WHAT THE TASK REQUIRES. Exact copies are required of the lines from the line containing "Click the 详细参数 heading" through the final line of the listing, both included, and of no other lines.

☆ ☆ ☆ ☆

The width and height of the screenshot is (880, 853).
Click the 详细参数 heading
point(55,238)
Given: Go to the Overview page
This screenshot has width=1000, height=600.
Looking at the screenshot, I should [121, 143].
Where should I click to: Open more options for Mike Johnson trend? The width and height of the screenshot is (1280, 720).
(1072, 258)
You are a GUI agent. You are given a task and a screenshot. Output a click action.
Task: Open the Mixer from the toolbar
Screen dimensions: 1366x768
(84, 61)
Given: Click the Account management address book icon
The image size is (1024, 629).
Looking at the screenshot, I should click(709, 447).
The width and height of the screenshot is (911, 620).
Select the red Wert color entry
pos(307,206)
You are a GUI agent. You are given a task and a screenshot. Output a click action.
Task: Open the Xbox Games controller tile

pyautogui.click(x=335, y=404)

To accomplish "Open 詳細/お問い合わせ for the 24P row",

☆ ☆ ☆ ☆

EXPECTED OUTPUT.
Click the 详细参数 heading
point(55,238)
Given: Go to the Overview page
This screenshot has width=1000, height=600.
Looking at the screenshot, I should [121, 143].
Where should I click to: Open more options for Mike Johnson trend? The width and height of the screenshot is (1280, 720).
(1072, 258)
You are a GUI agent. You are given a task and a screenshot. Output a click action.
Task: Open the Mixer from the toolbar
Screen dimensions: 1366x768
(84, 61)
Given: Click the Account management address book icon
The image size is (1024, 629).
Looking at the screenshot, I should click(709, 447).
The width and height of the screenshot is (911, 620).
Select the red Wert color entry
pos(307,206)
You are a GUI agent. You are given a task and a screenshot. Output a click action.
Task: Open the Xbox Games controller tile

pyautogui.click(x=335, y=404)

To accomplish "Open 詳細/お問い合わせ for the 24P row",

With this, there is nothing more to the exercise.